How do you know what that is? You don't have the ability to stand outside the mind-world relationship and perceive it, any more than anything else. You have beliefs about the mind-world relationship, but they are all generated by inference in your mind. If there were some hard core of non-inferential knowledge about he ontological nature of reality, you might be able to lever it to gain more knowledge, but there isn't because because the same objections apply
I'm not making any claims about knowing what it is. The OP's argument is that our normal deterministic model is self refuting because it undermines our ability to have knowledge, so the truth of the model can be assumed in the first place.
The point is about correspondence. Neither correlations nor predictive accuracy amount to correspondence to a definite ontology.
Yes, a large range of worlds with different ontologies imply the same observations. The further question of assigning probabilities to those different worlds comes down to how to assign initial priors, which is a serious epistemological problem. However, this seems unrelated to the point made in the OP, which is that determinism is self-undermining.
More broadly, I am confused as to what claim you think that I am making which you disagree with.
By "process," I don't mean internal process of thought involving an inference from perceptions to beliefs about the world, I mean the actual perceptual and cognitive algorithm as a physical structure in the world. Because of the way the brain actually works in a deterministic universe, it ends up correlated with the external world. Perhaps this is unknowable to us "from the inside," but the OP's argument is not about external world skepticism given direct access only to what we perceive, but rather that given normal hypotheses about how the brain works, we should not trust the beliefs it generates. I am simply pointing out that this is false, because these normal hypotheses imply the kind of correlation that we want.

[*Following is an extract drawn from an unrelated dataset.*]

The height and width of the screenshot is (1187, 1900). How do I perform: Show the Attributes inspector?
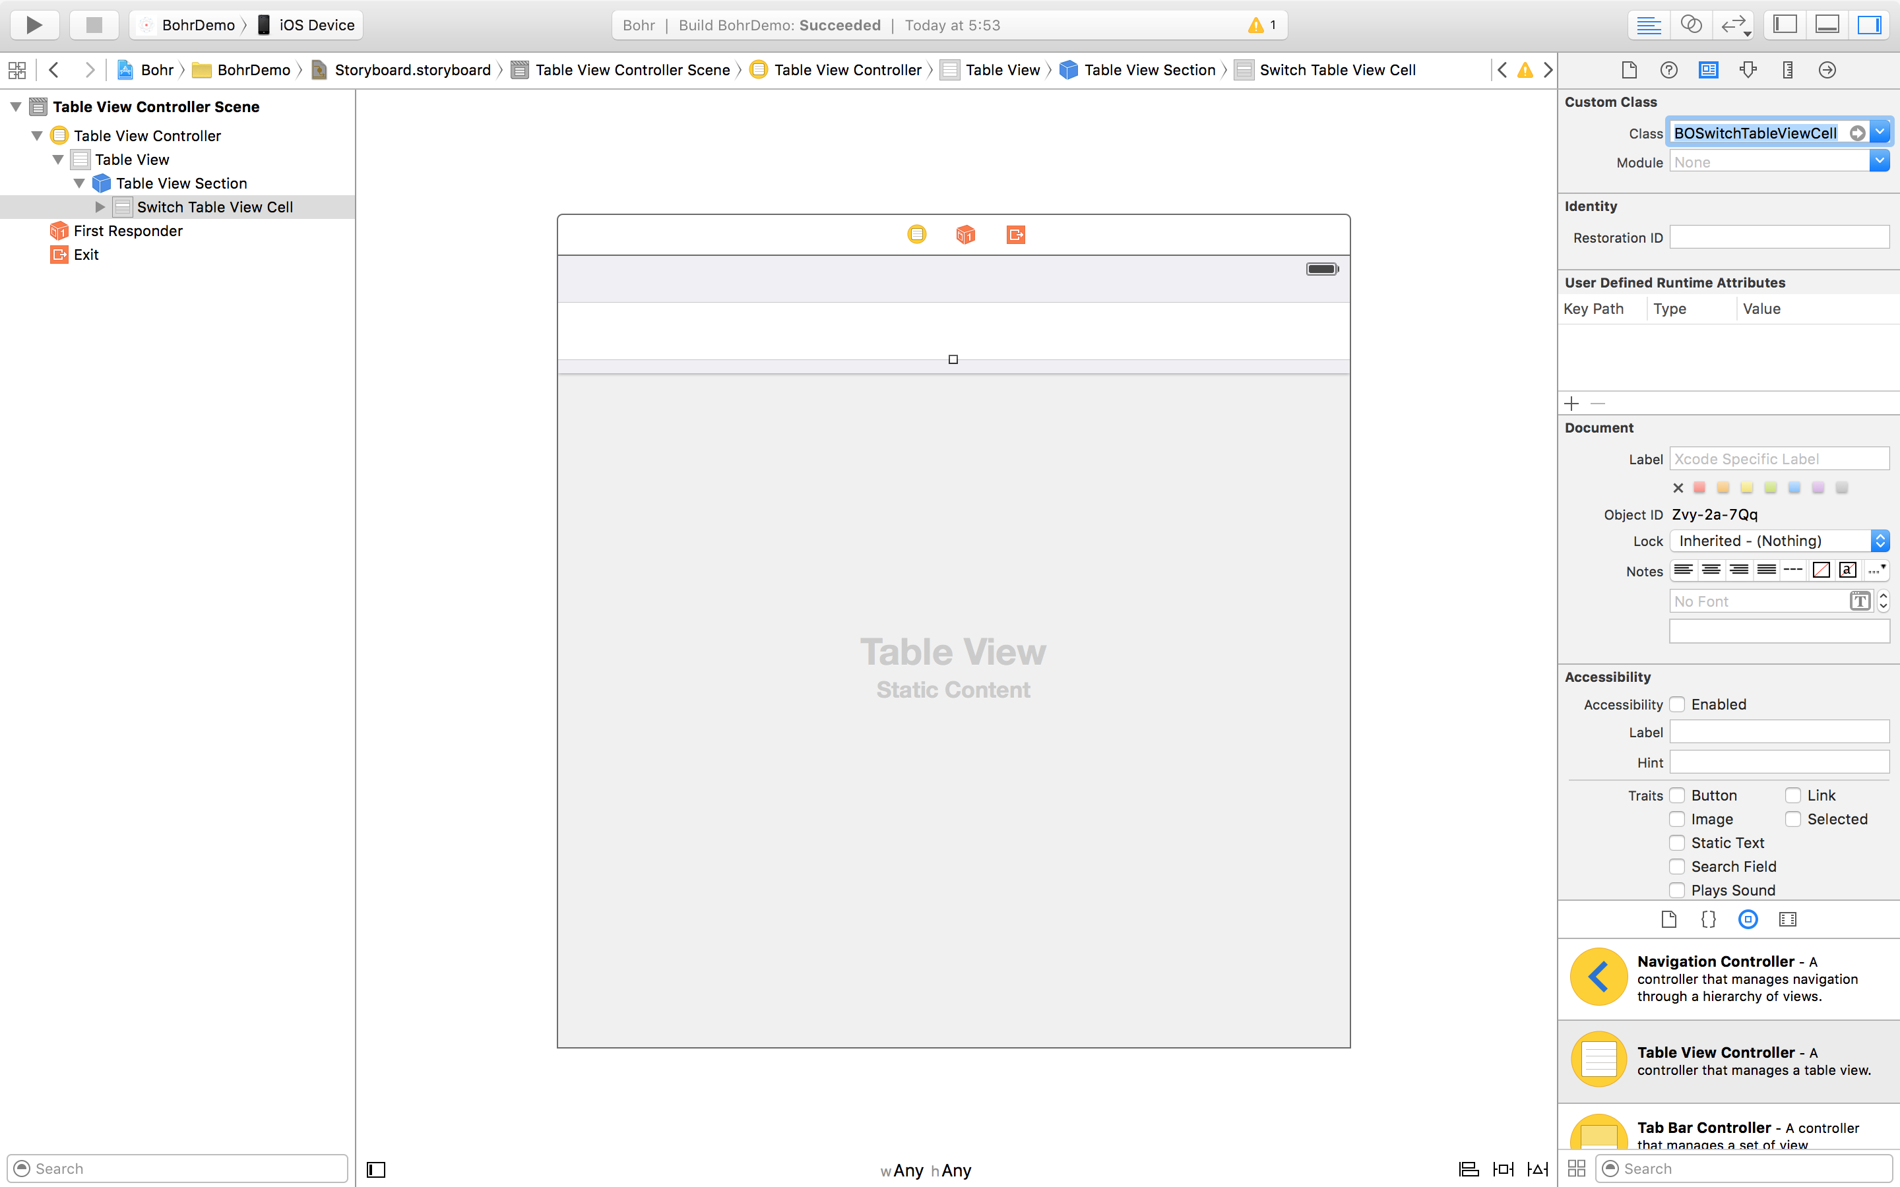point(1748,70)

We get correspondence to reality through predictive accuracy; we can predict experience well using science because scientific theories are roughly isomorphic to the structures in reality that they are trying to describe.
Yeah this is exactly right imo. Thinking about good epistemics as about believing what is "justified" or what you have "reasons to believe" is unimportant/useless insofar as it departs from "generated by a process makes that the ensuing map correlate with the territory." In the world where we don't have free will, but our beliefs are produced deterministically by our observations and our internal architecture in a way such that they are correlated with the world, we have all the knowledge that we need.
While this doesn't answer the question exactly, I think important parts of the answer include the fact that AGI could upload itself to other computers, as well as acquire resources (minimally money) completely through using the internet (e. g. through investing in stocks via the internet). A superintelligent system with access to trillions of dollars and with huge numbers of copies of itself on computers throughout the world more obviously has a lot of potentially very destructive actions available to it than one stuck on one computer with no resources.